Found while fuzzing m-c 20220419-ba973417adb8 (--enable-debug --enable-fuzzing)

To reproduce via Grizzly Replay:

$ pip install fuzzfetch grizzly-framework
$ python -m fuzzfetch -d --fuzzing -n firefox
$ python -m grizzly.replay ./firefox/firefox testcase.webm

Assertion failure: wroteSequenceHeader, at /builds/worker/checkouts/gecko/dom/media/platforms/wrappers/MediaChangeMonitor.cpp:388

#0 0x7fddf38ad3a7 in mozilla::AV1ChangeMonitor::CheckForChange(mozilla::MediaRawData*) /builds/worker/checkouts/gecko/dom/media/platforms/wrappers/MediaChangeMonitor.cpp:388:5
#1 0x7fddf38a1ed0 in mozilla::MediaChangeMonitor::CheckForChange(mozilla::MediaRawData*) /builds/worker/checkouts/gecko/dom/media/platforms/wrappers/MediaChangeMonitor.cpp:799:36
#2 0x7fddf38a18d4 in mozilla::MediaChangeMonitor::Decode(mozilla::MediaRawData*) /builds/worker/checkouts/gecko/dom/media/platforms/wrappers/MediaChangeMonitor.cpp:507:20
#3 0x7fddf38b8b40 in operator() /builds/worker/checkouts/gecko/dom/media/platforms/wrappers/MediaDataDecoderProxy.cpp:31:33
#4 0x7fddf38b8b40 in mozilla::detail::ProxyFunctionRunnable<mozilla::MediaDataDecoderProxy::Decode(mozilla::MediaRawData*)::$_18, mozilla::MozPromise<nsTArray<RefPtr<mozilla::MediaData> >, mozilla::MediaResult, true> >::Run() /builds/worker/workspace/obj-build/dist/include/mozilla/MozPromise.h:1645:29
#5 0x7fddefb947ce in mozilla::TaskQueue::Runner::Run() /builds/worker/checkouts/gecko/xpcom/threads/TaskQueue.cpp:196:20
#6 0x7fddefbaf9ef in nsThreadPool::Run() /builds/worker/checkouts/gecko/xpcom/threads/nsThreadPool.cpp:310:14
#7 0x7fddefba6879 in nsThread::ProcessNextEvent(bool, bool*) /builds/worker/checkouts/gecko/xpcom/threads/nsThread.cpp:1174:16
#8 0x7fddefbacffd in NS_ProcessNextEvent(nsIThread*, bool) /builds/worker/checkouts/gecko/xpcom/threads/nsThreadUtils.cpp:465:10
#9 0x7fddf075702b in mozilla::ipc::MessagePumpForNonMainThreads::Run(base::MessagePump::Delegate*) /builds/worker/checkouts/gecko/ipc/glue/MessagePump.cpp:300:20
#10 0x7fddf0673647 in MessageLoop::RunInternal() /builds/worker/checkouts/gecko/ipc/chromium/src/base/message_loop.cc:380:10
#11 0x7fddf0673552 in RunHandler /builds/worker/checkouts/gecko/ipc/chromium/src/base/message_loop.cc:373:3
#12 0x7fddf0673552 in MessageLoop::Run() /builds/worker/checkouts/gecko/ipc/chromium/src/base/message_loop.cc:355:3
#13 0x7fddefba1e86 in nsThread::ThreadFunc(void*) /builds/worker/checkouts/gecko/xpcom/threads/nsThread.cpp:378:10
#14 0x7fde057a2a57 in _pt_root /builds/worker/checkouts/gecko/nsprpub/pr/src/pthreads/ptthread.c:201:5
#15 0x7fde0651c608 in start_thread /build/glibc-sMfBJT/glibc-2.31/nptl/pthread_create.c:477:8
#16 0x7fde060e3162 in __clone /build/glibc-sMfBJT/glibc-2.31/misc/../sysdeps/unix/sysv/linux/x86_64/clone.S:95

Recently added assertion, so assuming related to that?

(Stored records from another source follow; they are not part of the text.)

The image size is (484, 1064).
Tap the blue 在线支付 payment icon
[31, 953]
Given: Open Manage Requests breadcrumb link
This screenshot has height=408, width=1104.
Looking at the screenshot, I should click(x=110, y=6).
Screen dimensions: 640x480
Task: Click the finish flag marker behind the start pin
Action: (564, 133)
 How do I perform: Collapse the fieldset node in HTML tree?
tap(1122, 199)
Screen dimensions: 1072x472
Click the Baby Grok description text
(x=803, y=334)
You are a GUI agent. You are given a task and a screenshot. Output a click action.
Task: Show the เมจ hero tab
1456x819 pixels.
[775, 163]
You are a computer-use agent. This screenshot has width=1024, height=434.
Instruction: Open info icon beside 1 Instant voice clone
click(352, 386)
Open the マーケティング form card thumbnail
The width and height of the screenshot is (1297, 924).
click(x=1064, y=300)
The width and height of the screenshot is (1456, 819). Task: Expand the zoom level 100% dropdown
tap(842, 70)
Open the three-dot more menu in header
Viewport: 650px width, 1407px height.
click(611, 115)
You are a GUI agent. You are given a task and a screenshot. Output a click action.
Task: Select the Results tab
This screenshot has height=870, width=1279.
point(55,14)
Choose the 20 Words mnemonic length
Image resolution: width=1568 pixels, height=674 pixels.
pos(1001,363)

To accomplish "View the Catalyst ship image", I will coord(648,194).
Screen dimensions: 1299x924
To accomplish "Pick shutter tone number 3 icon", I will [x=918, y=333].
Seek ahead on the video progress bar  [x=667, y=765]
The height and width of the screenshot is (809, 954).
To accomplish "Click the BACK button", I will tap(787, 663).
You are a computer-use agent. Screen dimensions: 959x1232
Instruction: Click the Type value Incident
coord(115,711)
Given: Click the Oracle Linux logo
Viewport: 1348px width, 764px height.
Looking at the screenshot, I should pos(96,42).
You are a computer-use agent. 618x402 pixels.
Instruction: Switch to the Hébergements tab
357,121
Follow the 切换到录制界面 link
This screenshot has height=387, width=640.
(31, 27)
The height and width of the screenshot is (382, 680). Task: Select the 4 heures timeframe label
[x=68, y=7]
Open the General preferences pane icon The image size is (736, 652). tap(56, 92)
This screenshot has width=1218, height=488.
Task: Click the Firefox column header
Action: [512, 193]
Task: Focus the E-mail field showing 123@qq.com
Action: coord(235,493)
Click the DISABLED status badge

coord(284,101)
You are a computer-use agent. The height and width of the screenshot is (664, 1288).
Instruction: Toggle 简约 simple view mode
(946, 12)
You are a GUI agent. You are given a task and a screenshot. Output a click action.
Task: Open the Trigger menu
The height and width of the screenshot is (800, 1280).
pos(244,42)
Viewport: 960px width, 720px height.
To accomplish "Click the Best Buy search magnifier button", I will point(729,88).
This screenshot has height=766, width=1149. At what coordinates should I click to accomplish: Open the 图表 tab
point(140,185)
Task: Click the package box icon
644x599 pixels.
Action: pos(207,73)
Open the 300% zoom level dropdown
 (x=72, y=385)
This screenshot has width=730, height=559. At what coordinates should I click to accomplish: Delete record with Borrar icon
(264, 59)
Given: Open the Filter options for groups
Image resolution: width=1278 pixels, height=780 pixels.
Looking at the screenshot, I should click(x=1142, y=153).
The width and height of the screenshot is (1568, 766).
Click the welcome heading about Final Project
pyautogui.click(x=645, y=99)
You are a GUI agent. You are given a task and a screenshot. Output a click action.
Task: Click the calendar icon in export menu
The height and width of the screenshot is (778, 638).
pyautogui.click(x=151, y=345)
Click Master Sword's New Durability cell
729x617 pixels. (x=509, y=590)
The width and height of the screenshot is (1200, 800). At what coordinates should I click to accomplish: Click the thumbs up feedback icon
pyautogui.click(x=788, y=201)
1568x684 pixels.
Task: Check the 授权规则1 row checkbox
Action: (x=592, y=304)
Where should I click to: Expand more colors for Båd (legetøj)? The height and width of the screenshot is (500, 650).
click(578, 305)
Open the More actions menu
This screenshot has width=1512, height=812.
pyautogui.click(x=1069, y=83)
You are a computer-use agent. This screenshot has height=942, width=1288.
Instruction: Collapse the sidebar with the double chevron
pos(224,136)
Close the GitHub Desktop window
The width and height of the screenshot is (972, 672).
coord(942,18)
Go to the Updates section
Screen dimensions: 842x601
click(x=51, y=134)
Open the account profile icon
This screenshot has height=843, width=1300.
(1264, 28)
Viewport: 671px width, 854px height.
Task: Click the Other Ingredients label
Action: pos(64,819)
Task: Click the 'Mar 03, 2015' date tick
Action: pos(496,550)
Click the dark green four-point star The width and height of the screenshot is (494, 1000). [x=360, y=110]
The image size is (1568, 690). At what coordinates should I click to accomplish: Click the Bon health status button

Set release status flags based on info from the regressing bug 1757861

Bugmon Analysis
Verified bug as reproducible on mozilla-central 20220421152318-c95859201259.
The bug appears to have been introduced in the following build range:

Start: 49081419801e1614f03b3cd4a92987cbdcfe16e5 (20220410203051)
End: 6f97064ebae745b0a85cab06a1e81782ef66c2f1 (20220411024030)
Pushlog: https://hg.mozilla.org/integration/autoland/pushloghtml?fromchange=49081419801e1614f03b3cd4a92987cbdcfe16e5&tochange=6f97064ebae745b0a85cab06a1e81782ef66c2f1

Working on a fix for this, looks like the second sequence header OBU in that file was being read successfully due to my allowing a couple flags to break AV1 spec. I'll tighten that up and improve its error reporting so that it can fail at read instead of when it reaches that write assertion, since it should never be failing to write the sequence header information by that point.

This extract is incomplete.